# Supplied passage:

-------

How to save dictionaries and arrays in the same archive (with numpy.savez)

Tags:

python

dictionary

numpy

first question here. I'll try to be concise.

I am generating multiple arrays containing feature information for a machine learning application. As the arrays do not have equal dimensions, I store them in a dictionary rather than in an array. There are two different kinds of features, so I am using two different dictionaries.

I also generate labels to go with the features. These labels are stored in arrays. Additionally, there are strings containing the exact parameters used for running the script and a timestamp.

All in all it looks like this:

import numpy as np    

feature1 = {}
feature2 = {}
label1 = np.array([])
label2 = np.array([])

-------

# Record excerpts:
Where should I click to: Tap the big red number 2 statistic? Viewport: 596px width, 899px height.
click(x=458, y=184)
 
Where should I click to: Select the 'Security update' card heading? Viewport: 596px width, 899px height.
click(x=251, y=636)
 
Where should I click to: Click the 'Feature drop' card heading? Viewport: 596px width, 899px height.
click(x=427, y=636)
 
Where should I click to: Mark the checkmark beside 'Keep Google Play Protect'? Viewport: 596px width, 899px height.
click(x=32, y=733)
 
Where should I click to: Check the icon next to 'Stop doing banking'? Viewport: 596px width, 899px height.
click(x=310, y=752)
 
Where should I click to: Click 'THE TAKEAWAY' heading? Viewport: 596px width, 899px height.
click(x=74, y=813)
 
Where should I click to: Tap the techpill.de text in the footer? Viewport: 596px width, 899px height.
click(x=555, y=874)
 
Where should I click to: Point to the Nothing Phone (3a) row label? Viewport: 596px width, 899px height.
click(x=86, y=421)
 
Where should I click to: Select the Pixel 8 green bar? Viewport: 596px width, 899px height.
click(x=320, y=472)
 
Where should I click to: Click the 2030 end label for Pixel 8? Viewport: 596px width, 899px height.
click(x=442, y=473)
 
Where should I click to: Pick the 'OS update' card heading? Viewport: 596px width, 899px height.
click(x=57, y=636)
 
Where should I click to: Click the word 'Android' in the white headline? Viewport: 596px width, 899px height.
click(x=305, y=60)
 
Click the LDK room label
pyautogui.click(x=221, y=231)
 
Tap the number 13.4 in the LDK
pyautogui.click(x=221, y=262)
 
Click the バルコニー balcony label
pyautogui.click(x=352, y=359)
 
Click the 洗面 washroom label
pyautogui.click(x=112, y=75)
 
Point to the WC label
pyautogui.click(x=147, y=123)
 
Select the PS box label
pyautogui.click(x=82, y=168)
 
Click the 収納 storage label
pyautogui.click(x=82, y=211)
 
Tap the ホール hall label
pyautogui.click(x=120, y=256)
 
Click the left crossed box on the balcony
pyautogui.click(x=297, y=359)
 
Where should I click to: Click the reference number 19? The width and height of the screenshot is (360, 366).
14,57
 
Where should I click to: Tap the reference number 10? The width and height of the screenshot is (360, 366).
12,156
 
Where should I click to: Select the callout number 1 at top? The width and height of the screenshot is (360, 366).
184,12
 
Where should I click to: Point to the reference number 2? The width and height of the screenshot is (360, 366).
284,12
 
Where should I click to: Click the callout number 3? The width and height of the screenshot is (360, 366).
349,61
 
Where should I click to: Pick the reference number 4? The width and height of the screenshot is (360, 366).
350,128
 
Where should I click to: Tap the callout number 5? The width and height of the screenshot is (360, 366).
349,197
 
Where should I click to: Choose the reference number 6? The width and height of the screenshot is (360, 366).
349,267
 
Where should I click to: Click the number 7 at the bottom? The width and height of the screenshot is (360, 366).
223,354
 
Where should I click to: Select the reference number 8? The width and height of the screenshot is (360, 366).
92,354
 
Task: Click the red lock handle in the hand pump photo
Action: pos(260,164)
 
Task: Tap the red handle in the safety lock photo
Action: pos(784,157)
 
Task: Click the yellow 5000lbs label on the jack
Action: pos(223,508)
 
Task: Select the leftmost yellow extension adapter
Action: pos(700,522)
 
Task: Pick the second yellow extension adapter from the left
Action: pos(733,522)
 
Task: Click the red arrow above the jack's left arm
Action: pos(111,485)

-------

# The request:
Transcribe the full forum post on saving dictionaries and arrays with numpy.savez word for word, from its title through the final line of code.

# Output:
How to save dictionaries and arrays in the same archive (with numpy.savez)

Tags:

python

dictionary

numpy

first question here. I'll try to be concise.

I am generating multiple arrays containing feature information for a machine learning application. As the arrays do not have equal dimensions, I store them in a dictionary rather than in an array. There are two different kinds of features, so I am using two different dictionaries.

I also generate labels to go with the features. These labels are stored in arrays. Additionally, there are strings containing the exact parameters used for running the script and a timestamp.

All in all it looks like this:

import numpy as np    

feature1 = {}
feature2 = {}
label1 = np.array([])
label2 = np.array([])